The Astros went 15-5 against NL clubs in the regular season, and in the process, they became the first MLB team to win their first nine Interleague games of a season.
"I don't think it's a very big loss," Alex Bregman said. "I also think that our Interleague stats are pretty good this year. We're pretty good. We'll be all right."
Houston went 8-2 in NL ballparks, where its high-powered offense averaged 7.5 runs per game. The Astros visited the Braves, Marlins, Phillies and D-backs.
Of course, the Dodgers are an entirely different beast, having won 104 games in the regular season. Los Angeles was 16-4 in Interleague Play.
"I had a chance to play in both leagues, and I don't know," Astros outfielder Cameron Maybin said. "We've really got to see, because both teams hit really well. You just got to kind of play it out and see how it goes."
Manager A.J. Hinch views it this way: "I think it gives us a stronger bench, because I have a couple of good hitters on the bench in case I need them to pinch-hit. It's a small disadvantage. ... You take one of your primary guys that you're paying to be the DH, and now they are going to come off the bench."
Hinch said Gattis and Carlos Beltran, his primary DH options, will not be in the Game 1 lineup.
"Those are two pretty good bats that come off the bench," Hinch said. "But as much as I've tried to get the Dodgers to play with the DH, they said no."

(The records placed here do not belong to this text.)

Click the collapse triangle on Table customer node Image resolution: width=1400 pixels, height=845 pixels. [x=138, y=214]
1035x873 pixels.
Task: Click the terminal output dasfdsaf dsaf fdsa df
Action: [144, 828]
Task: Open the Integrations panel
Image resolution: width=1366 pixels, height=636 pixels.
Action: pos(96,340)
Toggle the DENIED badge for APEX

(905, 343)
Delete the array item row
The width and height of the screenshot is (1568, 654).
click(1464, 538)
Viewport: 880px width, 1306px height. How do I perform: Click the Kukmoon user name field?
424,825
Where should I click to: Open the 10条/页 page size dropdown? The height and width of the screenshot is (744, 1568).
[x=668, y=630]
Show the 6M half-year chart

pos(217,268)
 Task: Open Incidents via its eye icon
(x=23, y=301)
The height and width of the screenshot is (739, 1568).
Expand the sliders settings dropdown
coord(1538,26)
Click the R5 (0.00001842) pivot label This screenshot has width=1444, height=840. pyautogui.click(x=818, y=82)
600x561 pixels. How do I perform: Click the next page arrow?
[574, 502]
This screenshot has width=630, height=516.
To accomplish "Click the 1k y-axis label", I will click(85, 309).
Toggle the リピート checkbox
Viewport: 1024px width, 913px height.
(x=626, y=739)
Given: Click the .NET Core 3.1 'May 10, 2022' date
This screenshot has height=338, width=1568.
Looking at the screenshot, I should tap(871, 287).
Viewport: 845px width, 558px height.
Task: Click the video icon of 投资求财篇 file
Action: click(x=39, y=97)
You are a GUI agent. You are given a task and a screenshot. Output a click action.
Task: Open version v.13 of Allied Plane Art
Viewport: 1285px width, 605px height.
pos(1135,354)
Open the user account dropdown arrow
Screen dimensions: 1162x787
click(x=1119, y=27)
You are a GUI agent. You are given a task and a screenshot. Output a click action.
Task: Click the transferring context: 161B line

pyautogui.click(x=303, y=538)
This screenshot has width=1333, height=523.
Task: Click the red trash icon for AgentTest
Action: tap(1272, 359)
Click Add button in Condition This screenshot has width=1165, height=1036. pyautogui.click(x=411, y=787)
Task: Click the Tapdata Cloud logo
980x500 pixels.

The Astros did not get great production from the DH in the regular season. They produced a .226 average (11th in the AL), a .386 slugging percentage (11th), 19 home runs (12th) and a wOBA of .294 (last).
Gattis, who played his first two seasons in the NL with the Braves, will prepare to pinch-hit.
"It will be a little different, but still baseball," he said. "The pitcher will hit. You know it will be interesting. We have a complete team. I really don't know."
One thing Gattis knows for sure: He won't be playing left field.
In the 2013 NL Division Series against the Dodgers, Atlanta used Gattis in left field, where he struggled. Coincidentally, McCann was part of that dynamic. Both players were catchers with the Braves, and Atlanta at times played Gattis in left to get his bat in the lineup. Gattis was new to the outfield that year, and the experiment didn't work in the NLDS.
"That was the most terrifying experience of my life, playing left field in the postseason," Gattis recalled.
With more at stake in the World Series, Gattis has no desire to exorcise his demons in the Dodger Stadium outfield.
"Not with our outfielders," Gattis said. "Our outfield that we got gives us the best chance to win."